Below this line is a listing that includes pictures. Copy exactly, and only, the lines from the one containing "Given: Click help icon next to 允许用户自助管理密码" through the one containing "Instruction: Click the Planungsoptionen label"; the pictures do not go in the copy.

[[ THE DATA, beginning ]]

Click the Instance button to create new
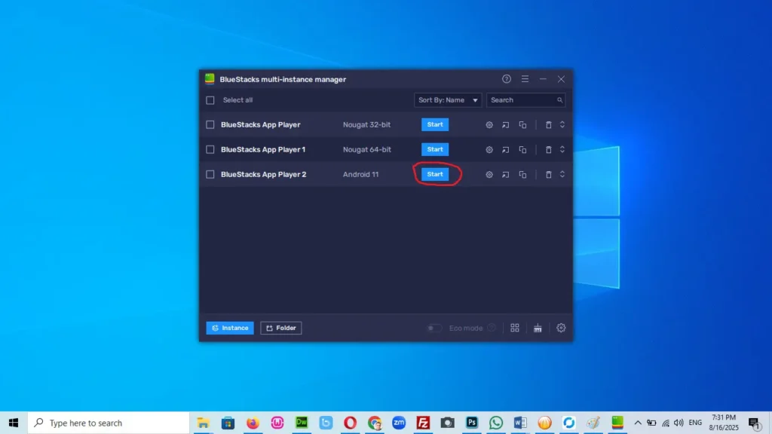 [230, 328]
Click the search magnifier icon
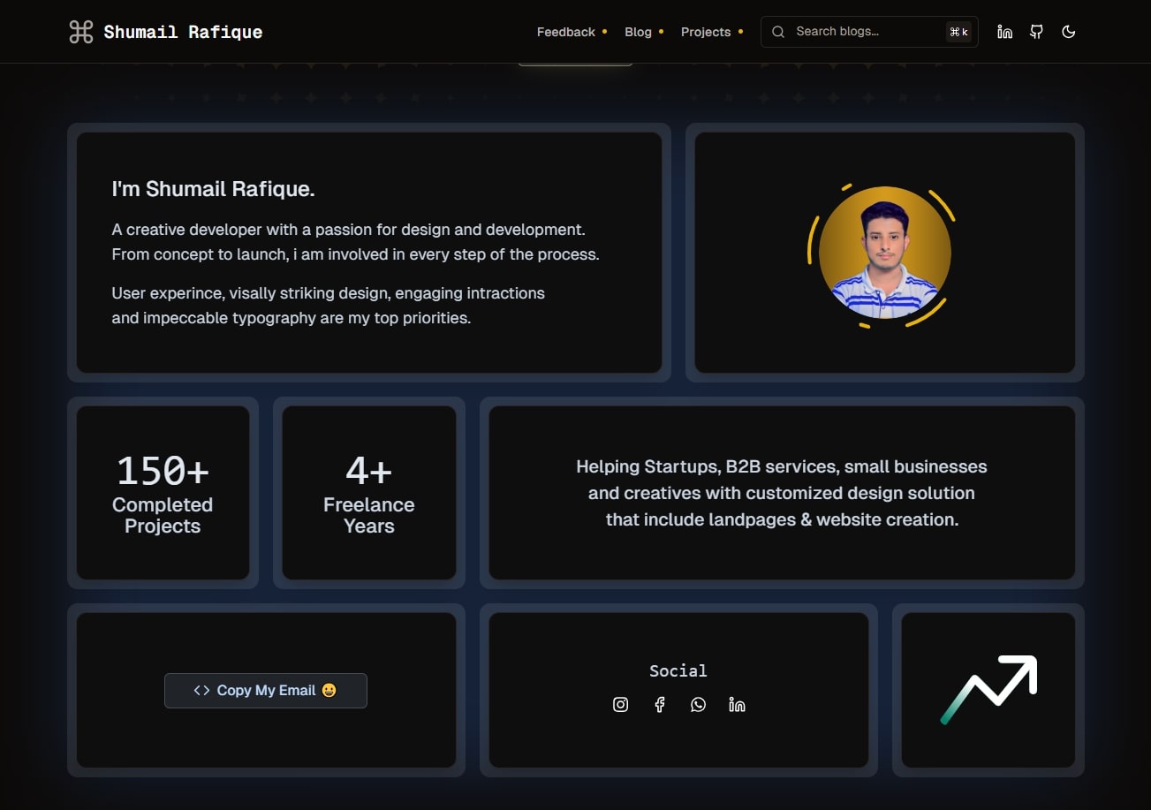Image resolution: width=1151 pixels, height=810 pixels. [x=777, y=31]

[[ THE DATA, end ]]
[[ THE DATA, beginning ]]

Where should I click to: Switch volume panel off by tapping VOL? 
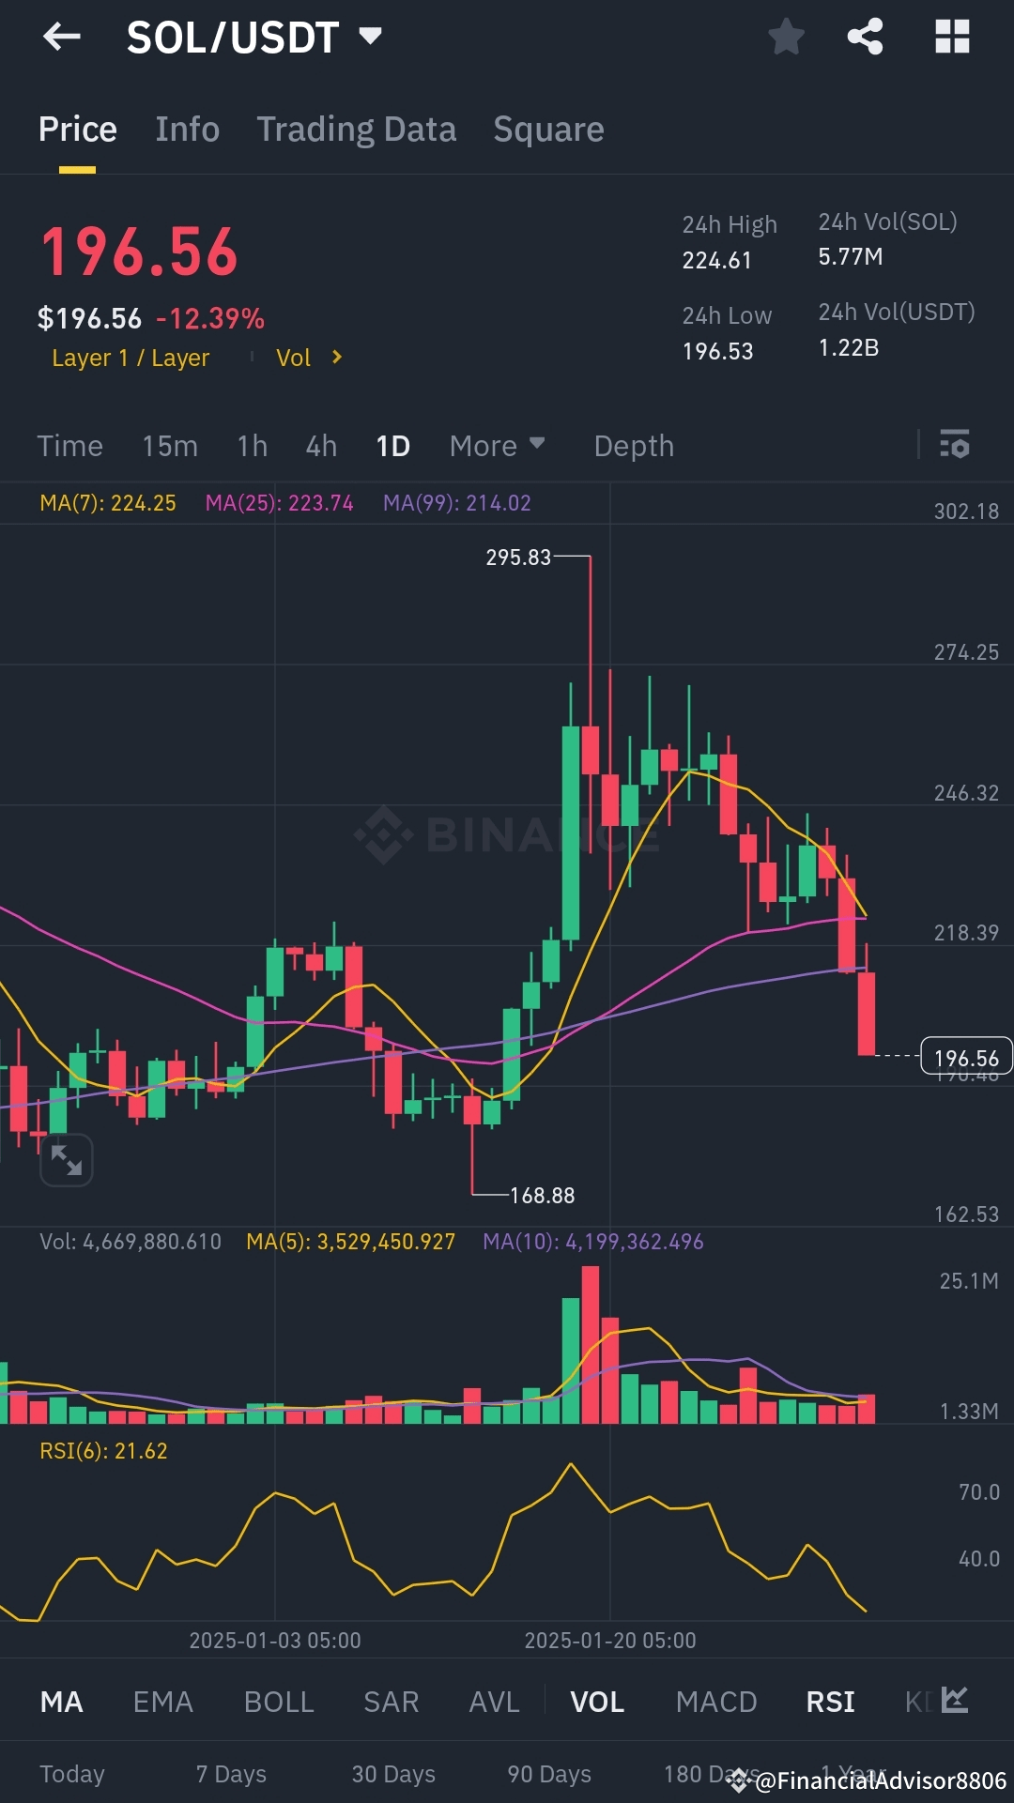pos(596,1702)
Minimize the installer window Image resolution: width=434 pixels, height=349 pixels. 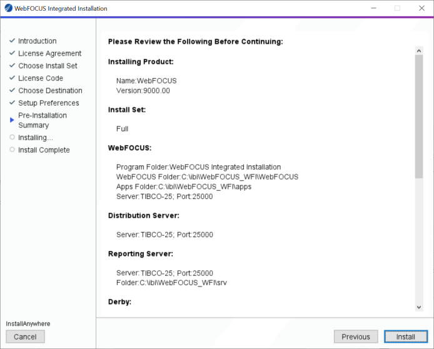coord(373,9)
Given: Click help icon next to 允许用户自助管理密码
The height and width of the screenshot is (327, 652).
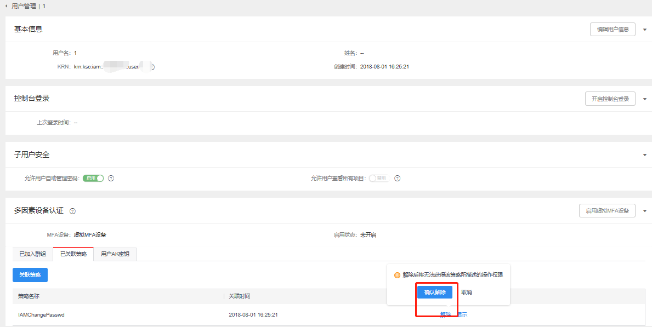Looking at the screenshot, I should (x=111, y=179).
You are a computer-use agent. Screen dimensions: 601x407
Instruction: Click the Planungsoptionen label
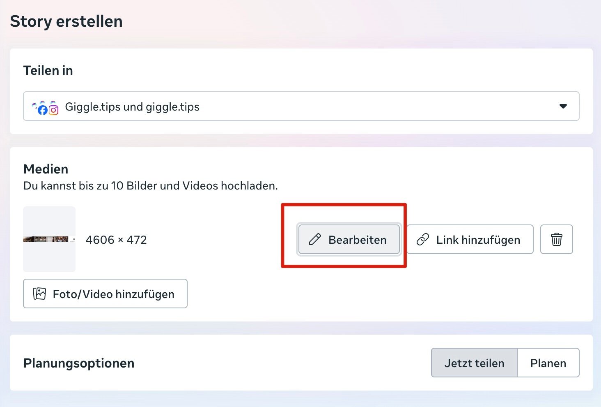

[[ THE DATA, end ]]

**SOLUTION FOR THIS TASK**:
Given: Click help icon next to 允许用户自助管理密码
The height and width of the screenshot is (327, 652).
Looking at the screenshot, I should (x=111, y=179).
You are a computer-use agent. Screen dimensions: 601x407
Instruction: Click the Planungsoptionen label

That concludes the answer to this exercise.